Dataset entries
◆ ◆ ◆ ◆ ◆ ◆ ◆

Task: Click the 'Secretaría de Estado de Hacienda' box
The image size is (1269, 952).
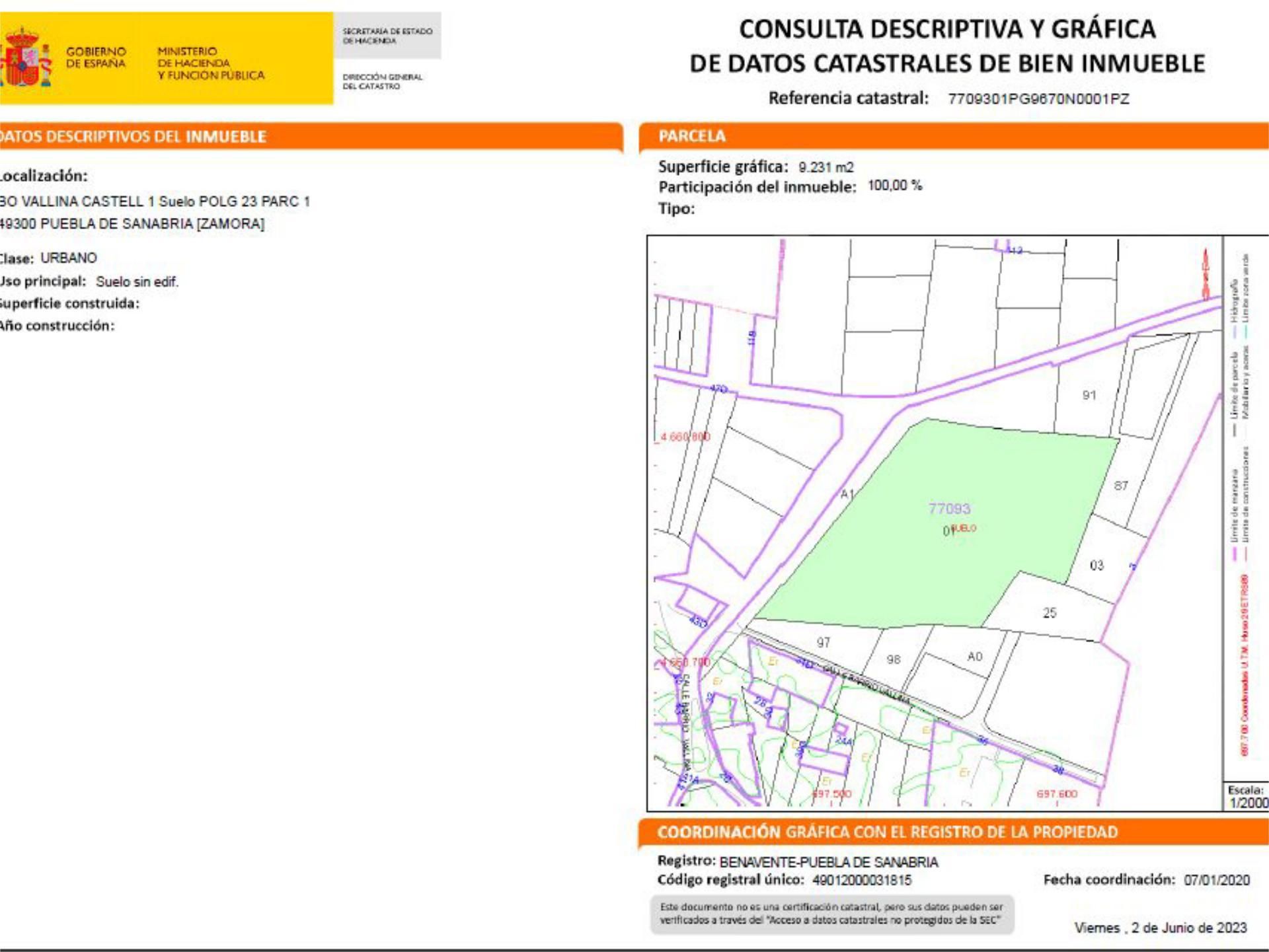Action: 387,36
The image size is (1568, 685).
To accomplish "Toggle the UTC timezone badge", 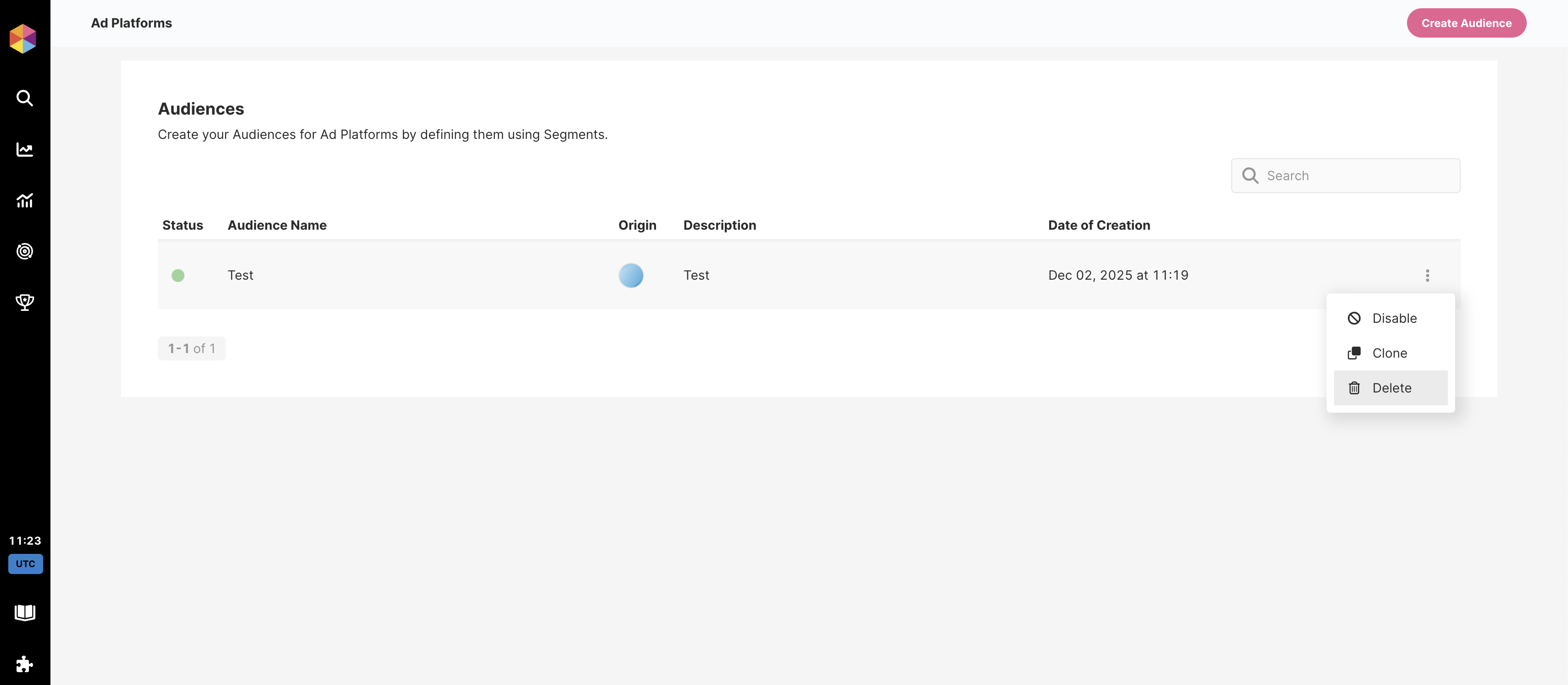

◆ ◆ ◆ ◆ ◆ ◆ ◆

**THE TASK**: For this exercise, copy the entries above exactly and skip any picture.

**RESPONSE AREA**:
Task: Click the 'Secretaría de Estado de Hacienda' box
The image size is (1269, 952).
Action: 387,36
The image size is (1568, 685).
To accomplish "Toggle the UTC timezone badge", 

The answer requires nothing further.